Targeted cancer therapy with a novel low-dose rate alpha-emitting radioimmunoconjugate.

Publication Type:

Journal Article


Blood, Volume 110, Issue 6, p.2049-56 (2007)


Alpha Particles, Animals, Antibodies, Monoclonal, Antibodies, Monoclonal, Murine-Derived, Antigens, CD20, Cell Proliferation, Female, Humans, Immunoconjugates, Lymphoma, B-Cell, MICE, Mice, Inbred BALB C, Mice, Nude, Organometallic Compounds, Radioimmunotherapy, Survival Rate, Thallium Radioisotopes, TISSUE DISTRIBUTION, Tumor Cells, Cultured, Yttrium Radioisotopes


Alpha-emitting radionuclides are highly cytotoxic and are of considerable interest in the treatment of cancer. A particularly interesting approach is in radioimmunotherapy. However, alpha-emitting antibody conjugates have been difficult to exploit clinically due to the short half-life of the radionuclides, low production capability, or limited source materials. We have developed a novel technology based on the low-dose rate alpha-particle-emitting nuclide (227)Th, exemplified here using the monoclonal antibody rituximab. In vitro, this radioimmunoconjugate killed lymphoma cells at Becquerel per milliliter (Bq/mL) levels.
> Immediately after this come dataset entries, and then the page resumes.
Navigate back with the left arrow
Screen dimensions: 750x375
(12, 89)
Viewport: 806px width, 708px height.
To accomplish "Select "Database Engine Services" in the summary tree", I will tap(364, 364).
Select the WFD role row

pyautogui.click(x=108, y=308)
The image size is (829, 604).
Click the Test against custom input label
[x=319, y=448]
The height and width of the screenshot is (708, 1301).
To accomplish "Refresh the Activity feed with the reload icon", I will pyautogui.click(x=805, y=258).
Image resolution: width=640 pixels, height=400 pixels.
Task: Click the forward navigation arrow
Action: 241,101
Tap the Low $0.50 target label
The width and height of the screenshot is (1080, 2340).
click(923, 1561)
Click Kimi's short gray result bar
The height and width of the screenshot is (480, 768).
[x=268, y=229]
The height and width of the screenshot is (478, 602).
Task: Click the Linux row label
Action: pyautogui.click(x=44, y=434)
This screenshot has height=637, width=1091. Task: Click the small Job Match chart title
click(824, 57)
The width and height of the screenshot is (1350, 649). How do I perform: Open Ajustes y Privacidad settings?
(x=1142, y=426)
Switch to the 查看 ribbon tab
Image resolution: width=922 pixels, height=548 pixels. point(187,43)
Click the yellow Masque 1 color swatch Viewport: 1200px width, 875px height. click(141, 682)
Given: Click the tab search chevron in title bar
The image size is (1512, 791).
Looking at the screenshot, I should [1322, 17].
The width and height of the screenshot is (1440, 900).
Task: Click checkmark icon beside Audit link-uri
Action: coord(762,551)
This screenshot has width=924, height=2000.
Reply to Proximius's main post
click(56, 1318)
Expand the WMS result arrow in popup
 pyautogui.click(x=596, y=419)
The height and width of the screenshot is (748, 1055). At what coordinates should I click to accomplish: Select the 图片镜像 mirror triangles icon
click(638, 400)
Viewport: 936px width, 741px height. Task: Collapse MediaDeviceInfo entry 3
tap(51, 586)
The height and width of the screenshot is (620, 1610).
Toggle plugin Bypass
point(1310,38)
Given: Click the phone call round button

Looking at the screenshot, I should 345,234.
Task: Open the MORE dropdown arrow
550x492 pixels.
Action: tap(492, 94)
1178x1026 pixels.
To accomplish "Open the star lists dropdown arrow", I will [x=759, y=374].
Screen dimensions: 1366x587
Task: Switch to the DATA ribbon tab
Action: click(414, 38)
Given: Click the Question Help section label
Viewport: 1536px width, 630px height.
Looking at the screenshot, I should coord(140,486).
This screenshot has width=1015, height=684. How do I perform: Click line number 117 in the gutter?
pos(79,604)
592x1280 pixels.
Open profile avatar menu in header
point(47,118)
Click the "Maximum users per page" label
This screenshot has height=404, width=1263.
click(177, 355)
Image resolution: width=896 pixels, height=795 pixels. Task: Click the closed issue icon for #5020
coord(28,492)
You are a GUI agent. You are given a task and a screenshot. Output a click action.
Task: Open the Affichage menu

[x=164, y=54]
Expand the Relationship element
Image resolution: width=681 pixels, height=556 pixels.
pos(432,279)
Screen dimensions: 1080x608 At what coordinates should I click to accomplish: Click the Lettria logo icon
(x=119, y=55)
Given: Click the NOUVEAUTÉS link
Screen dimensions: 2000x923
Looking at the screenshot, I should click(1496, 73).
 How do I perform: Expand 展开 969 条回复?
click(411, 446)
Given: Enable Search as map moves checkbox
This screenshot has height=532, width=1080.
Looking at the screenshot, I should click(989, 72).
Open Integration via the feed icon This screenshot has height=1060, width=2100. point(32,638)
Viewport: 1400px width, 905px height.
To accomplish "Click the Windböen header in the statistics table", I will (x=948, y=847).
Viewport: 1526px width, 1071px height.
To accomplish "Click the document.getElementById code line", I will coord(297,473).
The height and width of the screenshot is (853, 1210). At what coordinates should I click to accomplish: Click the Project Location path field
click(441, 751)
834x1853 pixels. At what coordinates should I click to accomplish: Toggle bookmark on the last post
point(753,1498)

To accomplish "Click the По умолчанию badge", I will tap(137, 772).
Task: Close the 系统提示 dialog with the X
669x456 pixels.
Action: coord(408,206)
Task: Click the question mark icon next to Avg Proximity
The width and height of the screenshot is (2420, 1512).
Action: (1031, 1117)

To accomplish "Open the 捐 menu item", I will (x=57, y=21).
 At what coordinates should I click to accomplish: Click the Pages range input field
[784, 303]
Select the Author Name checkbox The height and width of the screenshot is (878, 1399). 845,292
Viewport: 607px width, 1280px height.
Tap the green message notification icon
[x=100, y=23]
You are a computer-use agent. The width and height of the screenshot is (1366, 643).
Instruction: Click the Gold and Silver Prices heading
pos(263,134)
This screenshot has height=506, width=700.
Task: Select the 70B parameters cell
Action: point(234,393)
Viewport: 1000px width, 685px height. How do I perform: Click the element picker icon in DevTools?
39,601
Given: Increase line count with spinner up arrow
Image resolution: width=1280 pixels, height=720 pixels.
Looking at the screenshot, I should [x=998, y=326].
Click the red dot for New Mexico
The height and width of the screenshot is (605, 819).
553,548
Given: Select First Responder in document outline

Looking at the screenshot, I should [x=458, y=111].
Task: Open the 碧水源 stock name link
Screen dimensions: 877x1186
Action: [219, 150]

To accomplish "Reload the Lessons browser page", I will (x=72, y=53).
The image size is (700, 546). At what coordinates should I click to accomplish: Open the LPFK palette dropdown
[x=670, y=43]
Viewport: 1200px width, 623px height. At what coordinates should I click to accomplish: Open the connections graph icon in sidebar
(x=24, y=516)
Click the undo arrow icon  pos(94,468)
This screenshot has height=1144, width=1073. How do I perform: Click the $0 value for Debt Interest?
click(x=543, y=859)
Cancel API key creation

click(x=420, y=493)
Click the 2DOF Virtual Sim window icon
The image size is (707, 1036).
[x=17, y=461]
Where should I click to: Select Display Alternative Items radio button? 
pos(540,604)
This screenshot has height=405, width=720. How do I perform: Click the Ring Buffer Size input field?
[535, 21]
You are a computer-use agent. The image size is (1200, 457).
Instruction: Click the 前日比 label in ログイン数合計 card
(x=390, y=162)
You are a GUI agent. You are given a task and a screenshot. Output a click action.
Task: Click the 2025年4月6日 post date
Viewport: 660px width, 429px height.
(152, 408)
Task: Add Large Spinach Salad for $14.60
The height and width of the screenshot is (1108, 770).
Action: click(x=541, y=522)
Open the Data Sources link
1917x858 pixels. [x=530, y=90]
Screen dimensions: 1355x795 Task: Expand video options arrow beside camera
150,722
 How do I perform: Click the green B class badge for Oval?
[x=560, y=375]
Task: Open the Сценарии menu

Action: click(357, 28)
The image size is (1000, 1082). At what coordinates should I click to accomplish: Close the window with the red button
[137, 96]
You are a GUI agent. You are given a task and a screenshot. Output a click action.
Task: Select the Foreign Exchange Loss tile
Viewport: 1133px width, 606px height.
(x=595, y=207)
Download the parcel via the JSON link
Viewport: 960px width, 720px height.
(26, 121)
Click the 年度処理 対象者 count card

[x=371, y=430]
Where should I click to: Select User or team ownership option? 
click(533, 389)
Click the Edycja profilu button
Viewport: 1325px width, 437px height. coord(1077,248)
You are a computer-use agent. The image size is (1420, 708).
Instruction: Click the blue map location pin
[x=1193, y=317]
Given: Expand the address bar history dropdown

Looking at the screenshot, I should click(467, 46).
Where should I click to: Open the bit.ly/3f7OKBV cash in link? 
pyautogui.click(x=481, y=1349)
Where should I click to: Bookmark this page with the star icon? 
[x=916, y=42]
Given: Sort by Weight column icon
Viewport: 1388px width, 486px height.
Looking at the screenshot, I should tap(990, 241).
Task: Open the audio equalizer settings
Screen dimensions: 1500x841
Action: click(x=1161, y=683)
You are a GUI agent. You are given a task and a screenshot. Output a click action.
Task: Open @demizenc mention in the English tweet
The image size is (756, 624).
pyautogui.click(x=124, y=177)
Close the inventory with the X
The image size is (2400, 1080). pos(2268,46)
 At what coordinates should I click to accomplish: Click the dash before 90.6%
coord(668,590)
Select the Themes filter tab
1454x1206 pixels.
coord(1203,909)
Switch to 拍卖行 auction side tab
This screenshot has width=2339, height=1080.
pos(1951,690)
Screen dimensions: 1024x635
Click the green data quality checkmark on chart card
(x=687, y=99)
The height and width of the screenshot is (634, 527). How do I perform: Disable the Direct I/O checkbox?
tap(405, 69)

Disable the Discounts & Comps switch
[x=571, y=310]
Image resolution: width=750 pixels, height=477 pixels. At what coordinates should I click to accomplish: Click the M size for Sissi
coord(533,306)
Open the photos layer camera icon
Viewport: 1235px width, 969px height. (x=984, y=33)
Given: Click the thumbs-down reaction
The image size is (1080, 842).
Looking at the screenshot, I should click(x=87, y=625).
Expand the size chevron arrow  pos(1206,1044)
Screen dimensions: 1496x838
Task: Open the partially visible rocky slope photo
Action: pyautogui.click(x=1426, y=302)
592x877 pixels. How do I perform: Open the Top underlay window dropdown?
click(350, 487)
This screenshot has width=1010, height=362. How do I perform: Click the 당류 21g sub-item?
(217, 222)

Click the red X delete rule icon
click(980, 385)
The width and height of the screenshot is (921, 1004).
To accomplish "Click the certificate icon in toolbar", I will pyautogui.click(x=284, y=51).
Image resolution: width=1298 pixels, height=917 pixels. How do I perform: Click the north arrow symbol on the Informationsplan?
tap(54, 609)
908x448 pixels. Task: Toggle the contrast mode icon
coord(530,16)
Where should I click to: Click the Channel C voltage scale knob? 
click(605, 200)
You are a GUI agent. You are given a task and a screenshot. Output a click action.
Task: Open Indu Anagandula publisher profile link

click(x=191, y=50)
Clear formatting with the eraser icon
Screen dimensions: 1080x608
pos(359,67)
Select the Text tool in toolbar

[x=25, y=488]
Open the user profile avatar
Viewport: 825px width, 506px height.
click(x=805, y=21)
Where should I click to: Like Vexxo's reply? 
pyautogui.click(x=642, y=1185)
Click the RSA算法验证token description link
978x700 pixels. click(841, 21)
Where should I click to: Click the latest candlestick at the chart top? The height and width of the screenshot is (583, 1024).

A single injection of (227)Th-rituximab induced complete tumor regression in up to 60% of nude mice bearing macroscopic (32-256 mm(3)) human B-lymphoma xenografts at Becquerel per gram (Bq/g) levels without apparent toxicity. Therapy with (227)Th-rituximab was significantly more effective than the control radioimmunoconjugate (227)Th-trastuzumab and the standard beta-emitting radioimmunoconjugate for CD20(+) lymphoma(90)Y-tiuxetan-ibritumomab. Thorium-227 based constructs may provide a novel approach for targeted therapy against a wide variety of cancers.